While living in Panama City Pug would now show up looking for me accompanied by her “forever friend” I only knew as the Bamboo Lane girl. I strongly suspected that Pug had me set up to have a date with her. Such was the turn of Pug’s mind. She had time for this kind of thing – double dating and looking for romantic adventures- while I was focusing on getting more integrated into my old Panama City neighborhood. Working at the garage did not leave me much time for romancing and possibly getting another girl pregnant. Bamboo Lane in Colon had developed a rather notorious reputation as a hangout for gambling, prostitutes and generally attracting persons of questionable repute, so I didn’t have much confidence in Pug’s new friend. For me, Bamboo Lane was where I could get a quick, cheap haircut or buy a “pantscut” at a reasonable price to have some tailor make me a new pair of pants. Many people who lived there were just trying to survive and make an honest dollar.
As I labored at my garage I clung to the hope of working as a teacher in Bocas del Toro far out in the province. I had thoughts of visiting New York City, or anywhere in the United States, but only for a brief time, then come back to Panama after visiting with my father.
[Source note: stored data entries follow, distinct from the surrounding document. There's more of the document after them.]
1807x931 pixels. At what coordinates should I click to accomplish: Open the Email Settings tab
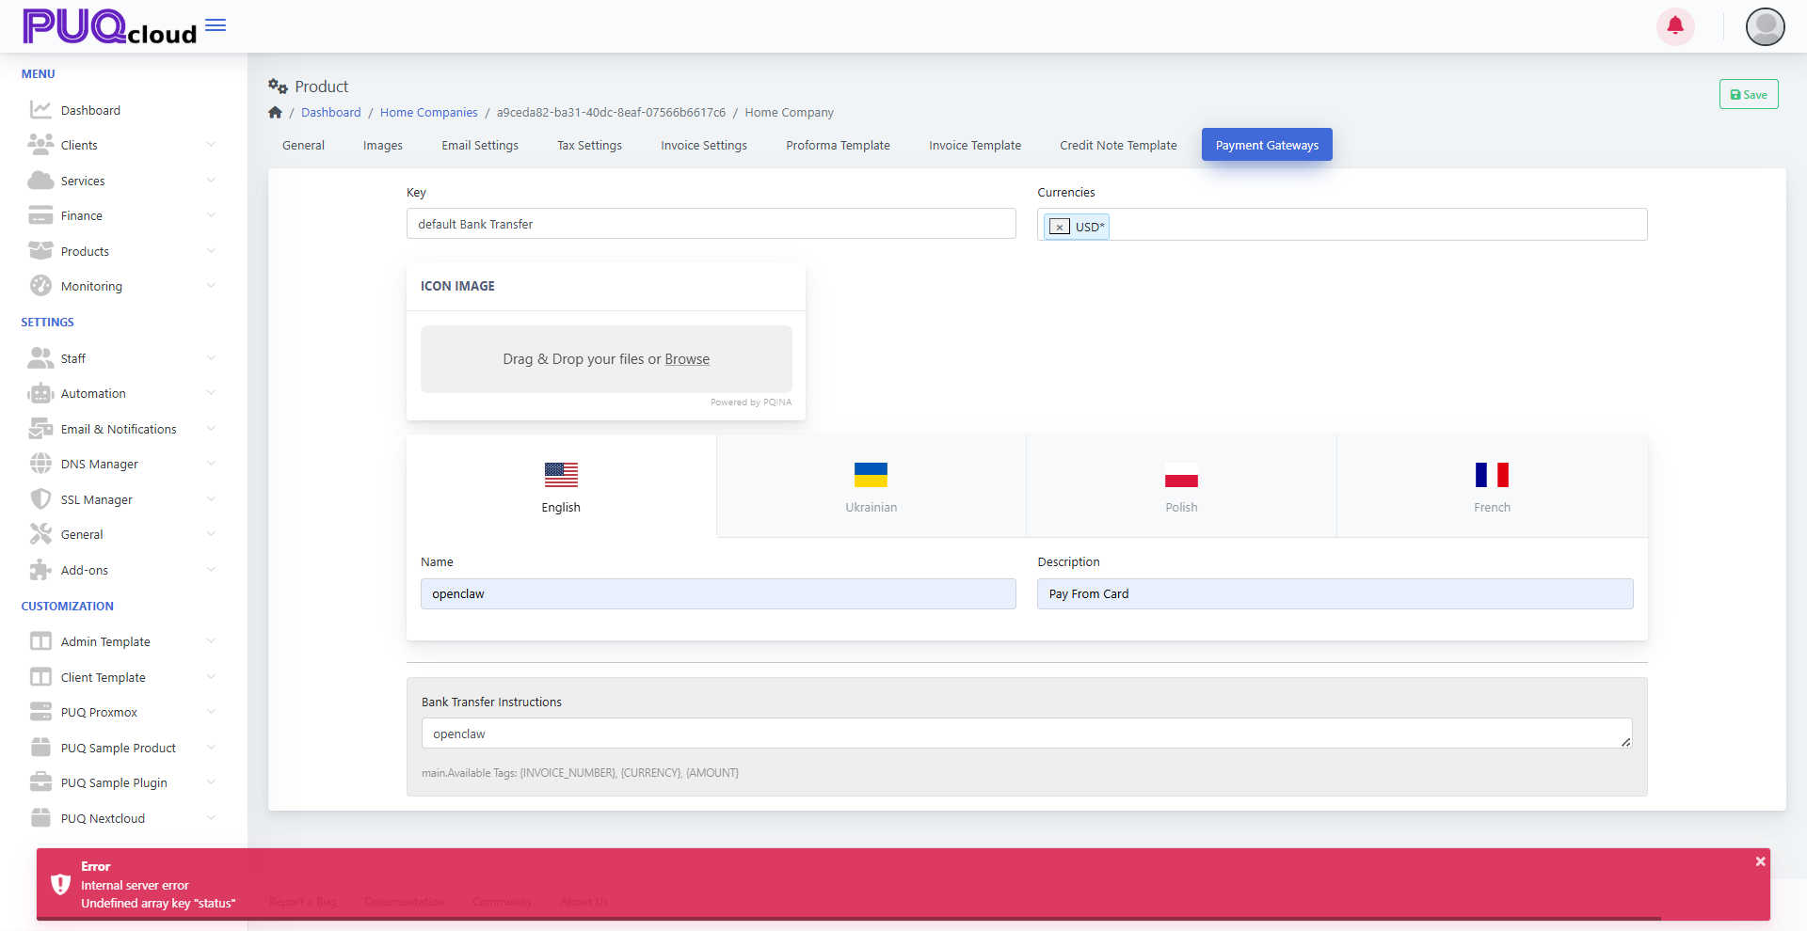click(480, 145)
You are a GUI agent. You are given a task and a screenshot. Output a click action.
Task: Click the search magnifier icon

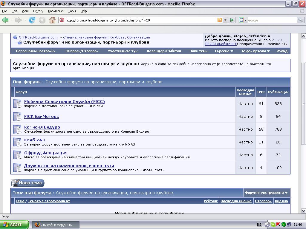click(x=300, y=20)
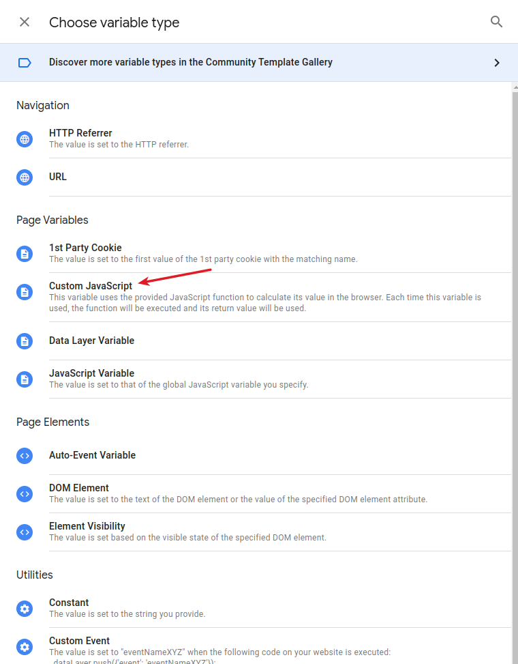The height and width of the screenshot is (664, 518).
Task: Click the Data Layer Variable icon
Action: 25,341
A month had already transpired since I had delivered all the official school transcripts that bore my entire educational history. So I waited after retrieving copies of my transcripts from Abel Bravo Secondary School in Colon. I delivered the documents to the Panama office of the Ministry of Education which was still been located in my Calidonia neighborhood- and proceeded to wait. You really learn the virtue of patiently waiting if you live in Panama. You do wait and wait… and wait.
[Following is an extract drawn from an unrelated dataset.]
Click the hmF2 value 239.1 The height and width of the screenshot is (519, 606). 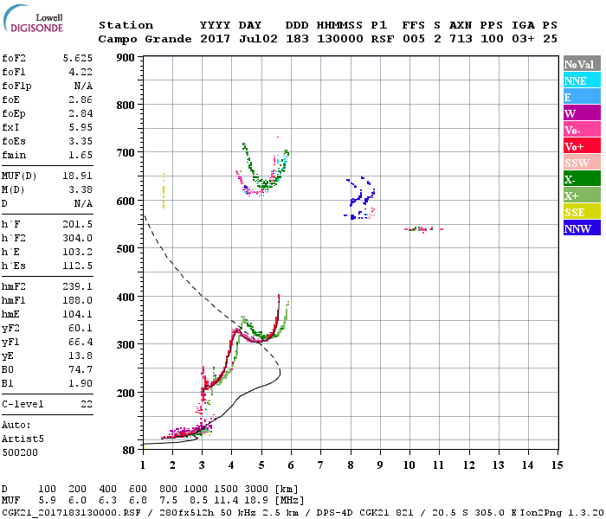click(x=78, y=286)
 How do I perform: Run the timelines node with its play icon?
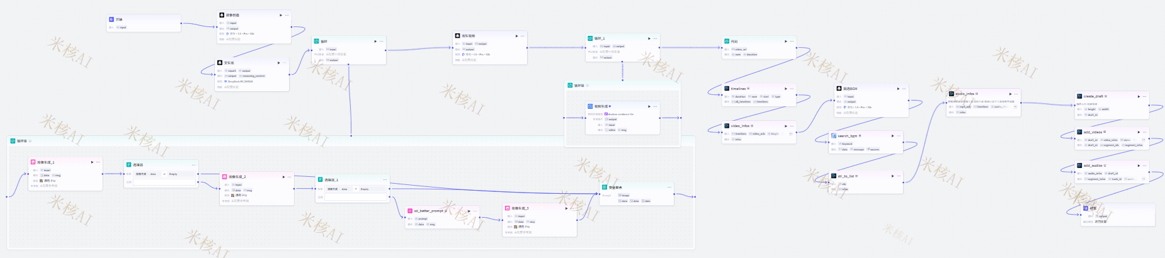click(x=785, y=89)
In the meantime I had again been using Twenty Five Street as an address where friends could find me, since it was an ideal place, and great place to hangout; for anyone seeking me could find me. These were times for me to remain positive and remain more positive about that dream I had of being able to afford a room on my own in town. I just prayed that I would be able to think straight, but the weeks crawled by and nothing seemed to be moving for me in any positive direction except, perhaps, for maintaining my job at the garage.
By then there was nothing more to do and so I enrolled in the National Institute night school, hoping to graduate that end of that year from Secondary School. Then my plan was to try for a seat at the Law faculty of the Panama University and wait there for the call from the Ministry of Education. In the meantime, the plan was to attend and graduate from the National Institute night school. Adding to my uncertainties my depression had set in and I saw myself trapped. I contemplated leaving everything and heading for Bocas to wait there for a teaching appointment with my secondary school diploma., and then afterwards try to attend The National University, or even vie for a scholarship sponsored by the Panama government overseas in some university like Venezuela or Mexico. These scholarships, I had heard through the grapevine, were being offered for boys who would want to join the Guardia Nacional and become career military men. But, first I had to shake off the influence of that troublesome Chinese girl from Colon who had made my life a living hell and steer clear of her Bamboo Lane friends.